» **Objective**
Please turn everything in the entries below, from the line containing "coordinates (910, 349)." down to the line containing "(792, 100).", both included, into a JSON list of strings with one string per line and blank lines left out. Cover only those lines.

Entries for finding text and elements:

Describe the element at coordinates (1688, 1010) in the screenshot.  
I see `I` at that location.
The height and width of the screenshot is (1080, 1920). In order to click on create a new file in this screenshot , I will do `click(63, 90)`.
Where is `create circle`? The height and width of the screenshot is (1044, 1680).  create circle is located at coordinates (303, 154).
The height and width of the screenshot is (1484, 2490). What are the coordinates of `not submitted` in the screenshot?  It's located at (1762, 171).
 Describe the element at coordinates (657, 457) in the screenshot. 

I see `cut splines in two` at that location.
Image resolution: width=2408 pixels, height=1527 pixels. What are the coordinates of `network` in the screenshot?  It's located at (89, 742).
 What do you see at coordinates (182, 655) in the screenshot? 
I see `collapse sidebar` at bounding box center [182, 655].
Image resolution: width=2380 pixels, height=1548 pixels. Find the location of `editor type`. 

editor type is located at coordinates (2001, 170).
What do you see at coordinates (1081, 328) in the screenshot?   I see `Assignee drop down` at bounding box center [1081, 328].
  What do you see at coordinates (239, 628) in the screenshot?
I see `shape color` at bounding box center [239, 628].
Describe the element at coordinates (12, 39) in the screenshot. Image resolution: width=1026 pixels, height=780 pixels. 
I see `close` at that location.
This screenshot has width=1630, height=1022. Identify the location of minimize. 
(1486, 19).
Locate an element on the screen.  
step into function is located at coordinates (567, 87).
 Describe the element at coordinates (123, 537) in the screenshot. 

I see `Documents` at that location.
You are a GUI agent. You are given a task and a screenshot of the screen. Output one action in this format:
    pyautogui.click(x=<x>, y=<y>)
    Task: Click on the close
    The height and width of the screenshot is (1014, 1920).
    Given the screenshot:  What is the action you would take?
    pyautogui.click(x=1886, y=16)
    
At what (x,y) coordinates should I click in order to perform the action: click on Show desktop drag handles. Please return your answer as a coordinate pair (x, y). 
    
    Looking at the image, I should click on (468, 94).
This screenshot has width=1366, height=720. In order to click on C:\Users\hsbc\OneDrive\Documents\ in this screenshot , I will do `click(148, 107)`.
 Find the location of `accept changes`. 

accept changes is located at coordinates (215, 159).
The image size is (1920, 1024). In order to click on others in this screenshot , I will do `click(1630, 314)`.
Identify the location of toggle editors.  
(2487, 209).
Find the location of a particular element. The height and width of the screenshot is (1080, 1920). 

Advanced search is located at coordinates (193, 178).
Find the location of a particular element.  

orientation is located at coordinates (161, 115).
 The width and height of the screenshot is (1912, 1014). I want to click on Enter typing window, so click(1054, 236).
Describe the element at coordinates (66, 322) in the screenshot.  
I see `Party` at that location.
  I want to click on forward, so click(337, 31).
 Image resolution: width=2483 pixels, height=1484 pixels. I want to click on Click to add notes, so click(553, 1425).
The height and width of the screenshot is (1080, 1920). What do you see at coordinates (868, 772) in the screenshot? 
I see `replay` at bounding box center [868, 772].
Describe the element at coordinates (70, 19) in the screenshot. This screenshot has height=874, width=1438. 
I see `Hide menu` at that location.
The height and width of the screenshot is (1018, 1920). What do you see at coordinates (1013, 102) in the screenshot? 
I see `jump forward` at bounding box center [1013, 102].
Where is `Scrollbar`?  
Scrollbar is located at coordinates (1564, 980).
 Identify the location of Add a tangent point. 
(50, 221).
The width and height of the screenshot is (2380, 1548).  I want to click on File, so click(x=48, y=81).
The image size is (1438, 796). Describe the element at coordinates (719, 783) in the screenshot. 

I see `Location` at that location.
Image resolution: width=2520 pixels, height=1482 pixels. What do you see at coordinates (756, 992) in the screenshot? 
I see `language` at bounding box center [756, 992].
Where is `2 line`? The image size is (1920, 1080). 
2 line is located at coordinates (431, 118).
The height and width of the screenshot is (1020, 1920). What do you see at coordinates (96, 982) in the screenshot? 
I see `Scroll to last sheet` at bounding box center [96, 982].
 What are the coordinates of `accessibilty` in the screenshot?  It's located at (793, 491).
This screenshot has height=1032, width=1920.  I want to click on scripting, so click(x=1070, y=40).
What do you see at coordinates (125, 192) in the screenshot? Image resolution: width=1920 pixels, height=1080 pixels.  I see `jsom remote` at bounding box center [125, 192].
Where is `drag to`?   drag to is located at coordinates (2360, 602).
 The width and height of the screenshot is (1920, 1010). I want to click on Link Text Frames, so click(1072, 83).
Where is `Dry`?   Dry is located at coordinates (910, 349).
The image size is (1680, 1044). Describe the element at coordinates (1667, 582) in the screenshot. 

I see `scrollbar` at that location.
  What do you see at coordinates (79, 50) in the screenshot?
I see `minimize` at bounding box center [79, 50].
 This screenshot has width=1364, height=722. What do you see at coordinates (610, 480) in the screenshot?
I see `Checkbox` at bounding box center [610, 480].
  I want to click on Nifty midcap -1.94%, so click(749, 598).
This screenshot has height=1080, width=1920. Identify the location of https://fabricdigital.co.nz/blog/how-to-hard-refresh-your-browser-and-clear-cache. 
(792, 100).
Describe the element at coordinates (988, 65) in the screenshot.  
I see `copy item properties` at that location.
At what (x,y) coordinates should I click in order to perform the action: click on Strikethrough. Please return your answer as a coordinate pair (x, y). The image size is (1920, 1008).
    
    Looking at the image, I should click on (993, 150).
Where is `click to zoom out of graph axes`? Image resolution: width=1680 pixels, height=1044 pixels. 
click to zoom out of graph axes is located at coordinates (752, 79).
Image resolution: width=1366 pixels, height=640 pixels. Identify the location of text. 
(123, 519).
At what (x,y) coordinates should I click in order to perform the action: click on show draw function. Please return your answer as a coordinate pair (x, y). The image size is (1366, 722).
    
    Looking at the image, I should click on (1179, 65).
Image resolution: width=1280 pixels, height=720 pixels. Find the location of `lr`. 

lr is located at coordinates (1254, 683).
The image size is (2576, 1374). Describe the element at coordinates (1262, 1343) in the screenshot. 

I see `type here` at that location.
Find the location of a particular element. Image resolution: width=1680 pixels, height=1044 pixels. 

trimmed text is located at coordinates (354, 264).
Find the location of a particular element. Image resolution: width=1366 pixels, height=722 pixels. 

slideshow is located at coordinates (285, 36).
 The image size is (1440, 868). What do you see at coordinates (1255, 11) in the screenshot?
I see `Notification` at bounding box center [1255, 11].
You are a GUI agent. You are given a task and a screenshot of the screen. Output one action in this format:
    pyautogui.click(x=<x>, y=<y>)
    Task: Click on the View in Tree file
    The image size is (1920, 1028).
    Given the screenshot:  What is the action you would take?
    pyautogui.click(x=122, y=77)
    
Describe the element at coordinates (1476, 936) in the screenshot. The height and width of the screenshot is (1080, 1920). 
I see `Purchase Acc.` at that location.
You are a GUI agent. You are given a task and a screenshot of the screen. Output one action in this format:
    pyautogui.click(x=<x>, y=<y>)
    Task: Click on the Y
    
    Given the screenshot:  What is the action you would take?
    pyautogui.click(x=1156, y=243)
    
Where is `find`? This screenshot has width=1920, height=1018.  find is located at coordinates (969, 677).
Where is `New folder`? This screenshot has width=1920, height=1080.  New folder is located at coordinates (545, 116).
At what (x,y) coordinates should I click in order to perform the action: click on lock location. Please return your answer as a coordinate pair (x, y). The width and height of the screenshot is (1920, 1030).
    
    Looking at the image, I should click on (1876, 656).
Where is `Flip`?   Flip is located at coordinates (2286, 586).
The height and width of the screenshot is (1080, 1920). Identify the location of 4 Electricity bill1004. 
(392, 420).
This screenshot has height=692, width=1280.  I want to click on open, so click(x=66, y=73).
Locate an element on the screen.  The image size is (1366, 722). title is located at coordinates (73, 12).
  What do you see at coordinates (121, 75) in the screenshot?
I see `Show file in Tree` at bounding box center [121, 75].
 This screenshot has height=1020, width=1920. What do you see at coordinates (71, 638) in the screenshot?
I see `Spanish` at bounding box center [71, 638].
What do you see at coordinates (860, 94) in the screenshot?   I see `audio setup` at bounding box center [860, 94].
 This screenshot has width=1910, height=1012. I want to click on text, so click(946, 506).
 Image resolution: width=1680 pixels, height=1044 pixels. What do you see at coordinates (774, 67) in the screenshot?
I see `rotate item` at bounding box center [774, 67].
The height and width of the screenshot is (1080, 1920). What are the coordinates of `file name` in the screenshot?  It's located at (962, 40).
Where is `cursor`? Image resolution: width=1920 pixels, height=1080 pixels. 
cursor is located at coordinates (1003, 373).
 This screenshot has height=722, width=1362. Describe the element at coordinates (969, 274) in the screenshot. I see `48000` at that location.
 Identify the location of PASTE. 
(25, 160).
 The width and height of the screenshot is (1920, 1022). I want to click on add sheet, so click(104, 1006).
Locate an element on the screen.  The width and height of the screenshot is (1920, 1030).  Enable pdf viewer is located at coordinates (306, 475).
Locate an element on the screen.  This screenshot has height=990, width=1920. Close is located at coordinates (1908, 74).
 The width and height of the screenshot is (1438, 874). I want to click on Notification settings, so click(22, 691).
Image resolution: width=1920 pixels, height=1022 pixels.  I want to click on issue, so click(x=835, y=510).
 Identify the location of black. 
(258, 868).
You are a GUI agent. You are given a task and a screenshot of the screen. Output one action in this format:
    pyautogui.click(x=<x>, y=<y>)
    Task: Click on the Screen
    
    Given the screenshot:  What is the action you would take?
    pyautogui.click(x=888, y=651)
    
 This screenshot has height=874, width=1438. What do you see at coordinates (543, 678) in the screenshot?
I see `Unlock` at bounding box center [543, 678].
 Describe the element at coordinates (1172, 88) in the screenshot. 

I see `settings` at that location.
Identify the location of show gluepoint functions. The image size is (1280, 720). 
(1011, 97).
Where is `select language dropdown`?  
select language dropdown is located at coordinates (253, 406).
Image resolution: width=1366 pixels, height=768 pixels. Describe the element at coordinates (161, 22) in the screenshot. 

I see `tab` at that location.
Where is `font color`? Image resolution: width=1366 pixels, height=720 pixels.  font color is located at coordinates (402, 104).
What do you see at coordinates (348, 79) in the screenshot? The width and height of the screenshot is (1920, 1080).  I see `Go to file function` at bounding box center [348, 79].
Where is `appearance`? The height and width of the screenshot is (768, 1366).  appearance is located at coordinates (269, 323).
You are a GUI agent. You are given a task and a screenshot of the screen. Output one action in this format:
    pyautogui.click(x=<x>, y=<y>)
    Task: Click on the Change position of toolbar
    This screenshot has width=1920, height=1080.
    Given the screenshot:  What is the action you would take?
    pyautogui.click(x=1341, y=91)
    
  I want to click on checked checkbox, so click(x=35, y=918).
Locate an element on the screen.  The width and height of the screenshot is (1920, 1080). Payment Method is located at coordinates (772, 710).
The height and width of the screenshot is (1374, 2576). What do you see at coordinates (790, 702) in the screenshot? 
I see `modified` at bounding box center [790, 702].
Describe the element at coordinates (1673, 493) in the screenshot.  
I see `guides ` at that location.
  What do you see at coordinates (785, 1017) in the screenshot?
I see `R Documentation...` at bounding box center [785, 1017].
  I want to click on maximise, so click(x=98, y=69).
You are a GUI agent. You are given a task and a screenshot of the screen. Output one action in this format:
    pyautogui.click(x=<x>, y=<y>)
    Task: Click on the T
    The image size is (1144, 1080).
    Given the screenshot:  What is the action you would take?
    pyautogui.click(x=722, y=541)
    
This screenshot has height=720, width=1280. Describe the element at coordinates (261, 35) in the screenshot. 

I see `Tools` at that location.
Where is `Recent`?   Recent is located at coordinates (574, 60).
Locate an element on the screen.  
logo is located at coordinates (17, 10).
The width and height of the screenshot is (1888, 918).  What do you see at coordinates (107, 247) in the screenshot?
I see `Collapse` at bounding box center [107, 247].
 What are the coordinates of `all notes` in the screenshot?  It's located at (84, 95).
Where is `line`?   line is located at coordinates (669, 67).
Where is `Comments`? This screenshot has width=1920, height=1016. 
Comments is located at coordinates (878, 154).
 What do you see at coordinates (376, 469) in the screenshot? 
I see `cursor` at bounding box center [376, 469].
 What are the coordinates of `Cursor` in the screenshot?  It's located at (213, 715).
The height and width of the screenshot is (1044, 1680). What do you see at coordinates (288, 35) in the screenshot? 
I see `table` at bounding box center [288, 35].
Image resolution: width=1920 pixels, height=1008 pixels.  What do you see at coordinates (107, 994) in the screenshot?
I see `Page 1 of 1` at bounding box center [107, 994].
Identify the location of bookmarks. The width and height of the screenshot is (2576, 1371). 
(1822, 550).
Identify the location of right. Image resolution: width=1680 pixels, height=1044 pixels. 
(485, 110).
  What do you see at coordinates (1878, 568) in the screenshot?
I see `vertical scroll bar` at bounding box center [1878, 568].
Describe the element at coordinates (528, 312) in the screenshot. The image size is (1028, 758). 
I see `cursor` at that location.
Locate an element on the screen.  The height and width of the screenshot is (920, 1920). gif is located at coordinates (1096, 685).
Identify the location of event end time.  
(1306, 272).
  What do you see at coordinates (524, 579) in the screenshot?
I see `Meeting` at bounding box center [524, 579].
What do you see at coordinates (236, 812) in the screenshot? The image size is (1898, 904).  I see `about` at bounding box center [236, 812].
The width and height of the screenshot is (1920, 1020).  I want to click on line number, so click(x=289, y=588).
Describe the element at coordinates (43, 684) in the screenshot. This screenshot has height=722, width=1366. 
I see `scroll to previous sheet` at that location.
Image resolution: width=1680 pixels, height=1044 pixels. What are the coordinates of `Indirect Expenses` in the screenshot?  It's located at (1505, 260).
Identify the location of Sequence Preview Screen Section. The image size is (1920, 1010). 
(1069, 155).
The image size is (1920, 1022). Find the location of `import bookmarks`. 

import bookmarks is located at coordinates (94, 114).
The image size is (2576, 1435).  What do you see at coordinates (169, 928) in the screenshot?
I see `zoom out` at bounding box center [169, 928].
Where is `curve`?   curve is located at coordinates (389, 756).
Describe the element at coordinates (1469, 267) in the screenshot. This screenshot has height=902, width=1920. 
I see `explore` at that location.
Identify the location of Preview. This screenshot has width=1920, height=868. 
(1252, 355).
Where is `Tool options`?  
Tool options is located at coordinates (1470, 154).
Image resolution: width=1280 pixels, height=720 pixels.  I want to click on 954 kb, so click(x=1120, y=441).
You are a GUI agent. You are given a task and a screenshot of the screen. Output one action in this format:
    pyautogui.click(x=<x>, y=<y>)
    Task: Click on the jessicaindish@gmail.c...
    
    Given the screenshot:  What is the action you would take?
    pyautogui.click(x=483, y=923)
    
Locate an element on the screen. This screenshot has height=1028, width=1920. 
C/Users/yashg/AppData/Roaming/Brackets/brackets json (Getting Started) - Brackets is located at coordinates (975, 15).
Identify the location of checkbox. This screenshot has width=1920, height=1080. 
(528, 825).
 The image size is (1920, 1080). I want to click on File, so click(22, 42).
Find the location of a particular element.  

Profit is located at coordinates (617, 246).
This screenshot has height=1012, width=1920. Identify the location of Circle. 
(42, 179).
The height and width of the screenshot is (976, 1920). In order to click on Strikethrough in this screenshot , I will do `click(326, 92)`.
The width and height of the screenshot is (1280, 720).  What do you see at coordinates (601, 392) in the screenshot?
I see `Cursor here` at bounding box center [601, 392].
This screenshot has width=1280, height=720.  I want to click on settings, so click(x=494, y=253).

» **Exercise solution**
[
  "Where is `Dry`?   Dry is located at coordinates (910, 349).",
  "The image size is (1680, 1044). Describe the element at coordinates (1667, 582) in the screenshot. ",
  "I see `scrollbar` at that location.",
  "  What do you see at coordinates (79, 50) in the screenshot?",
  "I see `minimize` at bounding box center [79, 50].",
  " This screenshot has width=1364, height=722. What do you see at coordinates (610, 480) in the screenshot?",
  "I see `Checkbox` at bounding box center [610, 480].",
  "  I want to click on Nifty midcap -1.94%, so click(749, 598).",
  "This screenshot has height=1080, width=1920. Identify the location of https://fabricdigital.co.nz/blog/how-to-hard-refresh-your-browser-and-clear-cache. ",
  "(792, 100)."
]